Ryvita, the much-loved crispbread brand, wanted to help the nation improve its diet.
Ryvita, which started trading in 1925, has grown to become one of the UK’s best-known food brands passionate about making healthy living enjoyable.
‘What and how much we choose to eat’ is one of the biggest contributors to good health in the UK, according to Public Health England. Lack of dietary fibre is a particular concern, leading to both short and long-term health concerns including bowel cancer. Yet according to the British Nutrition Foundation, most people in the UK do not reach the recommended levels of 30g a day.
During research before the first wave of Ryvita’s FibreFit campaign, they found that only 1 in 10 UK adults are eating the recommended 30g of fibre each day, driving them on a mission to make this 1 in 5 over the next 5 years – which means changing the behaviour of over 6 million UK adults.
The challenge
The company’s FibreFit campaign aims to support people in gradually increasing their fibre intake to the recommended 30g over 30 days. Ryvita wanted to create a mobile app which would incentivise this challenge in a compelling way, both alongside the campaign and beyond it, and turned to Vidatec, with its rich pedigree in developing apps such as Couch to 5K and Change4Life to help.
The mobile app needed to:
- Educate users about dietary fibre, its importance to good health and the foods in which it is found
- Incentivise the process of increasing dietary fibre intake, to work up to the 30g a day target
- Introduce techniques to encourage users to track their intake daily
The core audience for the campaign is middle-aged people, so the app also needed to be intuitive and accessible for this group while also allowing Ryvita to reach new customers.
The approach
Vidatec worked closely with the Ryvita marketing team to develop the FibreFit mobile app.

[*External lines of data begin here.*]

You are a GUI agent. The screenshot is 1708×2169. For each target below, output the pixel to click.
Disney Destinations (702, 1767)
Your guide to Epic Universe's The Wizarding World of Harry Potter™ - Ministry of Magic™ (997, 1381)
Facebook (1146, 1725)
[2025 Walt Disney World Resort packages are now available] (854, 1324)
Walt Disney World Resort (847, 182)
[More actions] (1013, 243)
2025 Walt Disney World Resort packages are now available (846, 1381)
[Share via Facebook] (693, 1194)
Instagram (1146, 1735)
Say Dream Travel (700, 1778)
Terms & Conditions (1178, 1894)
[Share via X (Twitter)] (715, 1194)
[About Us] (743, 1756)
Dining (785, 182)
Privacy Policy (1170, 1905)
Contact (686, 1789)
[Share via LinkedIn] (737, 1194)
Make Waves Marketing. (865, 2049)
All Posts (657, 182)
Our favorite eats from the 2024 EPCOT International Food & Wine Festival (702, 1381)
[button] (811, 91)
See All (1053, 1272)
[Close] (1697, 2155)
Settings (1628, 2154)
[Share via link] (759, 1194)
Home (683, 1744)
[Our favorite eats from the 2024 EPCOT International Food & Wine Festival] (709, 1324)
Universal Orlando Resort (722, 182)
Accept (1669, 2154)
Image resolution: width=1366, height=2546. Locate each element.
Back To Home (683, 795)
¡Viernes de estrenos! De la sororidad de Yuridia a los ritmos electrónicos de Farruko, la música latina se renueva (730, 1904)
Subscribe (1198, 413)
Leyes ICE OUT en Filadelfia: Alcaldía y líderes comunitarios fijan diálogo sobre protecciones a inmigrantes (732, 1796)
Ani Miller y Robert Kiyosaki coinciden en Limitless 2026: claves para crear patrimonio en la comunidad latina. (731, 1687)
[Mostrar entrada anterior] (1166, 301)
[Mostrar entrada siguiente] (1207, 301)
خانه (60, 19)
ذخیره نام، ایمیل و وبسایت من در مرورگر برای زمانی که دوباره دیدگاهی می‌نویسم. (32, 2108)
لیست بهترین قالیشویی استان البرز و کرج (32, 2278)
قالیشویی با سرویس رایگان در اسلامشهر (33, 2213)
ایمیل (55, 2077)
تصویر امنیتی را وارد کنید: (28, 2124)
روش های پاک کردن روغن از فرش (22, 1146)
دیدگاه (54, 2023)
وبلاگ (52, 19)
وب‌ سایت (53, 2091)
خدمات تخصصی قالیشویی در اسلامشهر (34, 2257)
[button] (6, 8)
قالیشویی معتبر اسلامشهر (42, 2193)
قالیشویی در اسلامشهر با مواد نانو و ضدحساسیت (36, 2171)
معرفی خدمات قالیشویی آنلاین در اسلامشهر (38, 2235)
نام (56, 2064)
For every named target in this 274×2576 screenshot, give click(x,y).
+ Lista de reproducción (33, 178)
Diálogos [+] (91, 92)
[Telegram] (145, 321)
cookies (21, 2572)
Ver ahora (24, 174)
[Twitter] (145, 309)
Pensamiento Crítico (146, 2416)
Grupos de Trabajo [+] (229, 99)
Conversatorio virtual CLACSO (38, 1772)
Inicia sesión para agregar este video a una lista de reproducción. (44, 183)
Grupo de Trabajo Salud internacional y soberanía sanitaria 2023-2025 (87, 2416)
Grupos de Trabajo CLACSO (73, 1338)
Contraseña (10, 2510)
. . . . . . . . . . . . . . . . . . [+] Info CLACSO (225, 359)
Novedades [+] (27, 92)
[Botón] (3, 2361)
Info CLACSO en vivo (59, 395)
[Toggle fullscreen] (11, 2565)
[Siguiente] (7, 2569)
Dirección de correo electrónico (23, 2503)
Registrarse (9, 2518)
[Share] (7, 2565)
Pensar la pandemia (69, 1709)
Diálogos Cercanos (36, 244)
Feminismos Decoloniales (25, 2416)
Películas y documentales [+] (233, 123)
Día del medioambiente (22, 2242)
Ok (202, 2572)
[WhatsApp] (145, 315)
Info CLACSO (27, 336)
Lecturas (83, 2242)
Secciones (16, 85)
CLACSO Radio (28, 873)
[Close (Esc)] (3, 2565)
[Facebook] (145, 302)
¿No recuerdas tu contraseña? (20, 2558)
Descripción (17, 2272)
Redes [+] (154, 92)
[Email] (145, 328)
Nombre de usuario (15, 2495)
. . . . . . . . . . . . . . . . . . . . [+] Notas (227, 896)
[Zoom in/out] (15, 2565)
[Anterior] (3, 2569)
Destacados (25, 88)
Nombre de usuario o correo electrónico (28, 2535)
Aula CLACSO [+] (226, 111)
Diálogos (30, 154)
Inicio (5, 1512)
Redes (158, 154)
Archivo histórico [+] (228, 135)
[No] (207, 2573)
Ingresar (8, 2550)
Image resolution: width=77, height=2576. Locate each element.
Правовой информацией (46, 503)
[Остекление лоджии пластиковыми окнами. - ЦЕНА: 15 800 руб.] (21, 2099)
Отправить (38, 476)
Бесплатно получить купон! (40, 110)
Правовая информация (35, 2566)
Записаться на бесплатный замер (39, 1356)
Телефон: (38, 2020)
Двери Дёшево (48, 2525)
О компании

The user journey begins with a series of weighted questions relating to the user’s fibre intake. These are used to set a daily fibre intake which is divided into stages.
The user logs their food eaten each day, and, through a series of databases including Neilson Brandbank the app queries the Brandbank database to access the latest product information and check fibre levels across a variety of food types as well as individual products, this enables the app to calculate their fibre intake. As they achieve each stage a new, slightly higher fibre target is created. Users can also scan the barcodes of products either whilst shopping, in order to guide them through the selection of higher-fibre products, or when they are eating. Manual input of product and fibre detail is also supported.
The app achieves the initial objectives through a series of considered approaches and design concepts, including:
- An Emphasis on Education: The app provides detailed information on the different sources of dietary fibre, which are colour-coded for easy use. It also provides tips, recipes and advice, including information about the health benefits of a high-fibre diet.
- Gamification: The user is gradually moved towards the 30g target in an incremental and therefore more achievable way. As targets are met, they unlock new goals in a way that is designed to encouraging ongoing usage with the app
- Engagement techniques: From a series of notifications, to a user dashboard detailing how many ‘active days’ have seen information inputted, the app is designed to nudge the user and encourage regular engagement.